Scaling Elliott Knob from the West

Elliot Knob is located west of Staunton, Virginia and is the highest point in the George Washington National Forest.  It is the 3rd most prominent mountain in Virginia, behind Apple Orchard Mountain and Mount Rogers (List).  The mountain tops out at 4462 feet in elevation, over 400 feet higher than Hawksbill Mountain, the highest point in nearby Shenandoah National Park.
Elliot Knob and North Mountain as seen from Deerfield, to the west.
Elliot Knob is a popular day hike because the views from the top are fantastic.  Most folks probably approach the peak from the north, as the trail starts on the ridge where Old Parkersburg Turnpike crosses the crest and does not require much climbing.  Or they also come from the east, as it is close to nearby towns and features a small waterfall, though there is also a steep road to the top.  There is also access from the south, which is also on the ridge but the trailhead is further from Staunton and Charlottesville, and on a windy forest road called Hite Hollow Road.  Few people use this trailhead because of access.  Ditto for the western access, which requires the longest journey from most of civilization.  That was my ascent.

About 15 years ago when staying with friends in Deerfield, a tiny hamlet in western August County, I was dropped off south of the mountain and, after summiting Elliot Knob, hiked with several folks down the western slope on the Cold Springs Trail to a car shuttle.  I remember the Cold Springs Trail to be a really steep drop, but had never returned since I started collecting GPS data on my hikes to confirm.  Recent news of a fighter jet pilot who crashed in the Deerfield area had me thinking again of this trail (News Link). On Saturday, September 20th I had the excuse to return, as I had to resupply my son who was camping nearby at the Boy Scout camp in Swoope.

Sign at Cold Spring Road
The directions to the trailhead are given at the end of this posting.  The trailhead is marked by a trail sign on Cold Springs Road, and though I remembered a parking area on my last trip, my memory had deceived me.  Instead, I was met by a rutted road with several small turnoffs.  I used one of these as my parking spot.

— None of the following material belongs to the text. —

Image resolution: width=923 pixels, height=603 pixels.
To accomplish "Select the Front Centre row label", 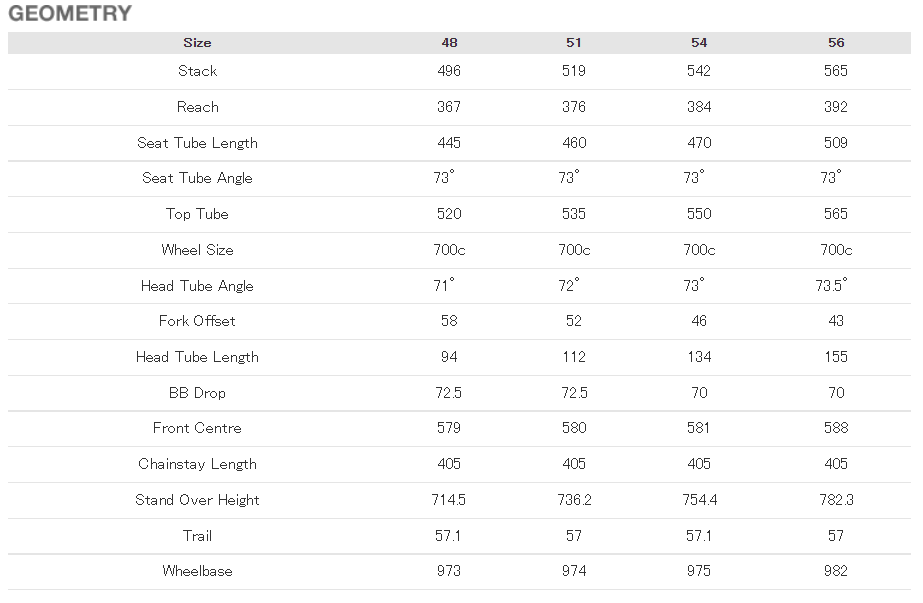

Walk up the road a little ways and you pass an old campsite and cross a small creek before the trail cuts left at 0.6 miles to climb at a pretty constant 17% grade, which translates to 900-1000 feet gained per mile. There are many steeper trails in this part of the George Washington National Forest.  

The trail is well constructed, hugging the western slope of the mountain.
While climbing up the mountain, I marveled at how nicely constructed the trail was - the forest service knew how to build trails back in the day.  At 2.2 miles, the Cold Springs Trail ends at the North Mountain Trail - you are almost to the top.  Take a left here and follow the trail a short distance, through a grove of pine trees that would be a great place to camp, then take a left on the gravel access road that comes up from the eastern slope and Virginia Route 42.  There are a number of antennae near this point, including television transmitters for the local PBS station.  
Cold Springs Trail ends at the North Mountain Trail.
Just after starting uphill on the road is a nice rock to sit on while soaking in the beauty of the Deerfield valley, shown below.  You can see the town of Deerfield, along with Walker Mountain to the south and Shenandoah Mountain to the west.  
At the 2.5 mile mark you reach the top.  At the very summit is a wonderful rarity - a still standing fire observation tower that provides a 360 degree view.  Note, however that the tower is surrounded by fencing and I would never recommend that anyone trespass onto the tower, even a hiker who wishes to proceed at his or her own risk! Here is a video of the fire tower I found on Youtube: Link.
Fire Tower at the top of Elliot Knob.
In the spirit of that warning, I cannot say how I obtained the photo below.  You will have to draw your own conclusions.  But the photos should confirm that Elliot Knob is a worthy destination, from any direction - especially on a clear day - even though this climb seems rather easy compared with many of the hikes I tend to report on.  Check it out sometime.

View looking northwest past Crawford Knob.
Trail Map.

Hike details.
PATC Difficulty Factor: 153.4 (out and back)
Total Distance: 5.09 miles 
Total Time: 2 hours, 48 minutes, including stops.
Steepest Uphill: from 6.4 miles to 6.6 miles; 22.2% average grade.  

Average elevation gain: 7.9% up Hemlock Ridge, 9.7% up Peters Mountain.
Starting Elevation: 2492 ft.
Low Point: 2470 ft.
Highest Point: 4501 ft.
Difference: 2031 ft.

Directions to Trailhead: 
From Charlottesville, drive west on I-64 to the Staunton bypass, which is the first exit after merging south onto I-81 and is known as State Route 262.  From here, you can go one of two ways.  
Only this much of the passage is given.